(Recorded data)
⟨
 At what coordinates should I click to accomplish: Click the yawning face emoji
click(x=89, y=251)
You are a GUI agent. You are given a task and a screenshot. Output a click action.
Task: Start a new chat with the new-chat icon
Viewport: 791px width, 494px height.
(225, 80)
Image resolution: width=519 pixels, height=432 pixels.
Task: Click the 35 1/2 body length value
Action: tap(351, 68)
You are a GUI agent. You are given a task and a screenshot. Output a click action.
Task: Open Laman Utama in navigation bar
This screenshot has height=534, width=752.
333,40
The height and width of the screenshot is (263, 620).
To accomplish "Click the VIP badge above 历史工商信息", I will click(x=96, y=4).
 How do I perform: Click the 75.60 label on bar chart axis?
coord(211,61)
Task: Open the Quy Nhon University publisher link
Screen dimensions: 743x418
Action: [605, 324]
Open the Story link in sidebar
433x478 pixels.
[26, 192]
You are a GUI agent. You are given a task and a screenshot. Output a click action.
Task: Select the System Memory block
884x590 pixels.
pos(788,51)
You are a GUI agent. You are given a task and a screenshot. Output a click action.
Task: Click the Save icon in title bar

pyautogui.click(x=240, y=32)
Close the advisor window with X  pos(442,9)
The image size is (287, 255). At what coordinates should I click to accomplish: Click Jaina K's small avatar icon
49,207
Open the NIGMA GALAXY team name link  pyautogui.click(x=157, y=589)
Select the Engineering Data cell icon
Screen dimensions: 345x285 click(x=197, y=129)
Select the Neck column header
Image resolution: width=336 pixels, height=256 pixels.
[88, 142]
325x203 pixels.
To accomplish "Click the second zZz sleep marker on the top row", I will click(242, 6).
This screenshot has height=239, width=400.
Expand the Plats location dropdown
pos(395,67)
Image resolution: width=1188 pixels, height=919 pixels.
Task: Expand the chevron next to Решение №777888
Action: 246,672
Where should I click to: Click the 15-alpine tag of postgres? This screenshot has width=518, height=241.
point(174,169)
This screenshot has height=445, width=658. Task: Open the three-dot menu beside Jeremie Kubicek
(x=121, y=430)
⟩
- _WORK REQUIRED_:
Rewrite all of the lines above, swapping "GUI agent" for "desktop agent" and leaving everything else untouched.

- _EXERCISE RESULT_:
 At what coordinates should I click to accomplish: Click the yawning face emoji
click(x=89, y=251)
You are a desktop agent. You are given a task and a screenshot. Output a click action.
Task: Start a new chat with the new-chat icon
Viewport: 791px width, 494px height.
(225, 80)
Image resolution: width=519 pixels, height=432 pixels.
Task: Click the 35 1/2 body length value
Action: tap(351, 68)
You are a desktop agent. You are given a task and a screenshot. Output a click action.
Task: Open Laman Utama in navigation bar
This screenshot has height=534, width=752.
333,40
The height and width of the screenshot is (263, 620).
To accomplish "Click the VIP badge above 历史工商信息", I will click(x=96, y=4).
 How do I perform: Click the 75.60 label on bar chart axis?
coord(211,61)
Task: Open the Quy Nhon University publisher link
Screen dimensions: 743x418
Action: [605, 324]
Open the Story link in sidebar
433x478 pixels.
[26, 192]
You are a desktop agent. You are given a task and a screenshot. Output a click action.
Task: Select the System Memory block
884x590 pixels.
pos(788,51)
You are a desktop agent. You are given a task and a screenshot. Output a click action.
Task: Click the Save icon in title bar

pyautogui.click(x=240, y=32)
Close the advisor window with X  pos(442,9)
The image size is (287, 255). At what coordinates should I click to accomplish: Click Jaina K's small avatar icon
49,207
Open the NIGMA GALAXY team name link  pyautogui.click(x=157, y=589)
Select the Engineering Data cell icon
Screen dimensions: 345x285 click(x=197, y=129)
Select the Neck column header
Image resolution: width=336 pixels, height=256 pixels.
[88, 142]
325x203 pixels.
To accomplish "Click the second zZz sleep marker on the top row", I will click(242, 6).
This screenshot has height=239, width=400.
Expand the Plats location dropdown
pos(395,67)
Image resolution: width=1188 pixels, height=919 pixels.
Task: Expand the chevron next to Решение №777888
Action: 246,672
Where should I click to: Click the 15-alpine tag of postgres? This screenshot has width=518, height=241.
point(174,169)
This screenshot has height=445, width=658. Task: Open the three-dot menu beside Jeremie Kubicek
(x=121, y=430)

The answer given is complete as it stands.